Elon Musk’s AI company xAI is in hot water again—this time for a bug that caused its chatbot Grok to go off-script in a wildly inappropriate way. On Wednesday, Grok started spouting conspiracy theories about “white genocide in South Africa”—unsolicited and across totally unrelated posts on X (formerly Twitter). Yeah… yikes.
The replies came from Grok’s official X handle (@grok), which usually chimes in whenever someone tags it. But this time, instead of answering like a helpful AI assistant, it went rogue, dropping inflammatory political rhetoric into random conversations.
So, what went wrong? According to xAI, someone made an “unauthorized modification” to Grok’s system prompt—the instructions that guide how it responds. That tweak told Grok to deliver a “specific response” on a political topic. xAI claims this change “violated internal policies and core values,” and they’ve launched a full investigation.
Here’s the kicker: this isn’t the first time Grok has glitched thanks to behind-the-scenes tampering. Back in February, it censored any negative mentions of Donald Trump and Elon Musk. That, too, turned out to be the work of a rogue employee. At the time, xAI promised it was tightening controls. Clearly, not tight enough.

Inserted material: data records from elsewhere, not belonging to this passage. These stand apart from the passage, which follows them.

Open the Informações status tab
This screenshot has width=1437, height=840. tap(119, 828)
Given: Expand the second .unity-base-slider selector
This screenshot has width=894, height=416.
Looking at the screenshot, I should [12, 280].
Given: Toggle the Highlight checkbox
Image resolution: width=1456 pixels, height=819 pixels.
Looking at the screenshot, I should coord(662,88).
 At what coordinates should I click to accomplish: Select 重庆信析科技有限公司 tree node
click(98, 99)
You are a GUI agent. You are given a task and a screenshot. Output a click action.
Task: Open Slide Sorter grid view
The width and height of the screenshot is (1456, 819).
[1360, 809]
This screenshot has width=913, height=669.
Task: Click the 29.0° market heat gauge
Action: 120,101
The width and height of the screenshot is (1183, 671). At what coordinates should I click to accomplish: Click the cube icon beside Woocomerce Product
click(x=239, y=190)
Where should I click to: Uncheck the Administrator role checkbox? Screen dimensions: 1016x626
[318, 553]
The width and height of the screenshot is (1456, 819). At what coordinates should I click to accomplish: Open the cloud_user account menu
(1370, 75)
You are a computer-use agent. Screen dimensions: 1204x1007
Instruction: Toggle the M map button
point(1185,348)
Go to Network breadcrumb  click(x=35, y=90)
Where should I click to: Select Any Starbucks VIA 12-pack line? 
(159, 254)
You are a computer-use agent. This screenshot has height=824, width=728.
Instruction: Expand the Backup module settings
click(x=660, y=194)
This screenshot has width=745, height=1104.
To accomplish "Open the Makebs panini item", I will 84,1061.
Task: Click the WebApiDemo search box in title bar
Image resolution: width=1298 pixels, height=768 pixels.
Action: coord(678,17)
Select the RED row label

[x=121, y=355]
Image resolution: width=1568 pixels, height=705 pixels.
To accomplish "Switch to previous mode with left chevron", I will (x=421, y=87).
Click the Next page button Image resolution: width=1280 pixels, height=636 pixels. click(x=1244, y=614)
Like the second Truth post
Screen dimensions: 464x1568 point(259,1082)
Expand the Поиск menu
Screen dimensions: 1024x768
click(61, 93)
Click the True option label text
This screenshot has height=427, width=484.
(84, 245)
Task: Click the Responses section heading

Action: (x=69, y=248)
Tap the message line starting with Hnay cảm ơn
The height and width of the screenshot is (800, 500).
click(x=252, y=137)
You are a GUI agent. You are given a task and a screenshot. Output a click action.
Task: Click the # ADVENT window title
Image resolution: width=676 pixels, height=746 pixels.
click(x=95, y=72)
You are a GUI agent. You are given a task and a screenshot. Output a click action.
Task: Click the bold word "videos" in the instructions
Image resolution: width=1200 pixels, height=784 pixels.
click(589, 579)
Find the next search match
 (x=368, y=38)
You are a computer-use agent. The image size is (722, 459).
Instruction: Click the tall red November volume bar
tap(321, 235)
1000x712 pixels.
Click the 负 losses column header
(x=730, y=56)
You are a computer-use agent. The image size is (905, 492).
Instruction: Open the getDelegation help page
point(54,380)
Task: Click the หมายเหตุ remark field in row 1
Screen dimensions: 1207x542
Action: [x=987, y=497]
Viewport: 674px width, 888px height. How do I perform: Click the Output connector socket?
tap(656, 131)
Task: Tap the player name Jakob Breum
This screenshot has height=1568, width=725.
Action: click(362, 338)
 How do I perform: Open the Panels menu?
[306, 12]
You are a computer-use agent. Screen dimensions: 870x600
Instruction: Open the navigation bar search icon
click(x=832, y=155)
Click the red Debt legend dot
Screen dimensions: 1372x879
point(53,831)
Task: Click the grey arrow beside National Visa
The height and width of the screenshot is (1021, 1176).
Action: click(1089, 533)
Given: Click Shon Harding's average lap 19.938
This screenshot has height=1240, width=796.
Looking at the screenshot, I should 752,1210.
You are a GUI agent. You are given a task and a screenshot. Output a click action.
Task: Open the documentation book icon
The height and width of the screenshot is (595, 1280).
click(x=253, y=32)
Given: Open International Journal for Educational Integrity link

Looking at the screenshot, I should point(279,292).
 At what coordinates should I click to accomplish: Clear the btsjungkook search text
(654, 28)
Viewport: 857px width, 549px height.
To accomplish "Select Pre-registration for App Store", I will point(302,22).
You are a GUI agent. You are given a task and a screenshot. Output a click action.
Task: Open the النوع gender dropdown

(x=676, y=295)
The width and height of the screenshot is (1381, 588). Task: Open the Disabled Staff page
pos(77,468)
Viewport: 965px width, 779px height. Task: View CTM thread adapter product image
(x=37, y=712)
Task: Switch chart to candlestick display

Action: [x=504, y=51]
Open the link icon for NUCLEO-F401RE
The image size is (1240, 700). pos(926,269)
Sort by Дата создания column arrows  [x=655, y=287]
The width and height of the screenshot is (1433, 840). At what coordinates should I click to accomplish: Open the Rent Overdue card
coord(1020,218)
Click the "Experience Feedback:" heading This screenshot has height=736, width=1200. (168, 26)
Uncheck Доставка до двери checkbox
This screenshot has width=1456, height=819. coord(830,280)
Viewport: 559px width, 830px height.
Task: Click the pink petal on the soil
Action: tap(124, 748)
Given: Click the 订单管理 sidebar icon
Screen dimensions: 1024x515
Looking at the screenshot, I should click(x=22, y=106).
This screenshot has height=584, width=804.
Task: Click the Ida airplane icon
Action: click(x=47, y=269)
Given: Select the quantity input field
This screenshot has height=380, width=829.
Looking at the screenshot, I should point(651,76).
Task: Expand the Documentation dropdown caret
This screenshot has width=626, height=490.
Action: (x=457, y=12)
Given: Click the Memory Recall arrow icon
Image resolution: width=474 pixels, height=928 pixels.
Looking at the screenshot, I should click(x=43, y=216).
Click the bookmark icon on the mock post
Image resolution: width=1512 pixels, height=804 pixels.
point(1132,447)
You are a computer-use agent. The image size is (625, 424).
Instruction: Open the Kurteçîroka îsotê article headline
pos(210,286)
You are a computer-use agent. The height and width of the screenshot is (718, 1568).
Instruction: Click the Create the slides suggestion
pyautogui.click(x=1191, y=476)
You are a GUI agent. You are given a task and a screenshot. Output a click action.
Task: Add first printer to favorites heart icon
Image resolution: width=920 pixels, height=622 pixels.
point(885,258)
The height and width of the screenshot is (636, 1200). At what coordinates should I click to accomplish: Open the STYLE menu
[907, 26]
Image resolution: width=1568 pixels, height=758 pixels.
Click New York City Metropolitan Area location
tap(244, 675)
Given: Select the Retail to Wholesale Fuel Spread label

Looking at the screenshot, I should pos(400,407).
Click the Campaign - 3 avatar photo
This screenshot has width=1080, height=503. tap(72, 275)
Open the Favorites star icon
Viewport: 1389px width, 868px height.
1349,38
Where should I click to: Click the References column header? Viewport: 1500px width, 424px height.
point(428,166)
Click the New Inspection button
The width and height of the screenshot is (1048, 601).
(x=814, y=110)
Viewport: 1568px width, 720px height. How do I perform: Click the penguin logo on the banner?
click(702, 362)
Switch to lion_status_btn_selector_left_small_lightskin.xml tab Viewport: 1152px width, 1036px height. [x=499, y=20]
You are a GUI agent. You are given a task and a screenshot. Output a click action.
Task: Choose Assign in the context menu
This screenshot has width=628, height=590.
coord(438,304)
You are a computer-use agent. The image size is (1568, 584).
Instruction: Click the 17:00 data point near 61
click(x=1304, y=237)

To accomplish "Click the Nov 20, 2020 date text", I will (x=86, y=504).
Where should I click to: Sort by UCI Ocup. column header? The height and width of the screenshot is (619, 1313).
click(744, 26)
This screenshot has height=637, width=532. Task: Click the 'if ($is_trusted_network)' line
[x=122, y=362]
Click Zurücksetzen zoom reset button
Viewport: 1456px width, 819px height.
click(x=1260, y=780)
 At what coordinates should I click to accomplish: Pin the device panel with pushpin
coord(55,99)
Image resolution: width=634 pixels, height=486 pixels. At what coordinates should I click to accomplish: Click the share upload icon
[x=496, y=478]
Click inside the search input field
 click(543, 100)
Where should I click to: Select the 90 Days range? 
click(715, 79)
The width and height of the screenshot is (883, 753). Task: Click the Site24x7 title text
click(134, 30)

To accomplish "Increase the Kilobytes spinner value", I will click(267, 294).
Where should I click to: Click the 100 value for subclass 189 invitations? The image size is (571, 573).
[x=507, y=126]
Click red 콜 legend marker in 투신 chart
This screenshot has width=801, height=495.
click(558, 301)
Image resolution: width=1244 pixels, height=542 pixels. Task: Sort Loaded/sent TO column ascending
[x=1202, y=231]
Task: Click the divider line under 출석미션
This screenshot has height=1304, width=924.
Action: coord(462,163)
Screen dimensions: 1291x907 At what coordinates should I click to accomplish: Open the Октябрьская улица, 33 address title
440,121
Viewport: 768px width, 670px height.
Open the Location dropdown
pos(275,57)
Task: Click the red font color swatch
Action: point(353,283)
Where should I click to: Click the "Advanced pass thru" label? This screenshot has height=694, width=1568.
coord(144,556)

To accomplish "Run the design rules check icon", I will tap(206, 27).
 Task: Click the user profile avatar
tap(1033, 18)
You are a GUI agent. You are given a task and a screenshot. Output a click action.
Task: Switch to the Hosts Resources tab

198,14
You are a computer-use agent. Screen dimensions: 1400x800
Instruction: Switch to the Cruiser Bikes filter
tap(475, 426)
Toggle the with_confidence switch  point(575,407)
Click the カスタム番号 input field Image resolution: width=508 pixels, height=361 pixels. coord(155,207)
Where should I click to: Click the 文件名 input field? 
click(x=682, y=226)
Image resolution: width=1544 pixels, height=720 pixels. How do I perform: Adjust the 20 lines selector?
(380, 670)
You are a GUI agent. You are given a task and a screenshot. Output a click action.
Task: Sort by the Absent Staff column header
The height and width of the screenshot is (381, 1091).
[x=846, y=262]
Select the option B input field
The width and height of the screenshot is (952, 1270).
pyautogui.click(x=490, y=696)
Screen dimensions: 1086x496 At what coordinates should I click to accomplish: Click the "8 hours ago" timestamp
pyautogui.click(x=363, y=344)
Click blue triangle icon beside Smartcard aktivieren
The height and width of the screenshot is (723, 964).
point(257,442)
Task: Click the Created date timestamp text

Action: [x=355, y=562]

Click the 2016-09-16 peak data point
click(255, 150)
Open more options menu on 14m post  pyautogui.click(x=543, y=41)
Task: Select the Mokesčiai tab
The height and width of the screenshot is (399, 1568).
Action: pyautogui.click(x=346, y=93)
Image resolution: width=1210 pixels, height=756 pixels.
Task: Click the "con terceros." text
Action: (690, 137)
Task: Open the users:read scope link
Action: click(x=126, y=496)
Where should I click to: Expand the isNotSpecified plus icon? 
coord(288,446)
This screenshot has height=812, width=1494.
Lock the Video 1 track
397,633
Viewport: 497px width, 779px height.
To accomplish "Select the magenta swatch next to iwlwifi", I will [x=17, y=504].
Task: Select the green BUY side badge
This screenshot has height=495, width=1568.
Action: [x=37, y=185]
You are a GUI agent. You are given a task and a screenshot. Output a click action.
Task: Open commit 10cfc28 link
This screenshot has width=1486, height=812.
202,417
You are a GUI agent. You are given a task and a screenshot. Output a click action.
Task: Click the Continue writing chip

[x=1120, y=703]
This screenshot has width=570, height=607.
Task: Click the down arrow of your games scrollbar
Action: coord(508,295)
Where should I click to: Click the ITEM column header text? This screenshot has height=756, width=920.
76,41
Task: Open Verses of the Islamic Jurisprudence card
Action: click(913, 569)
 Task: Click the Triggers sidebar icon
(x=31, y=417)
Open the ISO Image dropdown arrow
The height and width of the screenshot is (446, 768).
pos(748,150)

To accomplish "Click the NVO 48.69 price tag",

Now, xAI is promising even more safeguards. They’re open-sourcing Grok’s system prompts on GitHub (transparency mode: activated), launching a public changelog, and setting up a 24/7 human monitoring team. They’re also putting checks in place to prevent staff from making sneaky edits without oversight.
But here’s the big picture: xAI’s track record on safety isn’t exactly stellar. Grok has previously been caught generating NSFW content and has a reputation for being more crude than helpful. SaferAI, a nonprofit watchdog, ranks xAI low on safety practices. And let’s not forget—they missed their own deadline to publish an AI safety framework earlier this month.
For a company led by someone constantly warning about AI dangers, xAI sure seems to be playing fast and loose with the rules.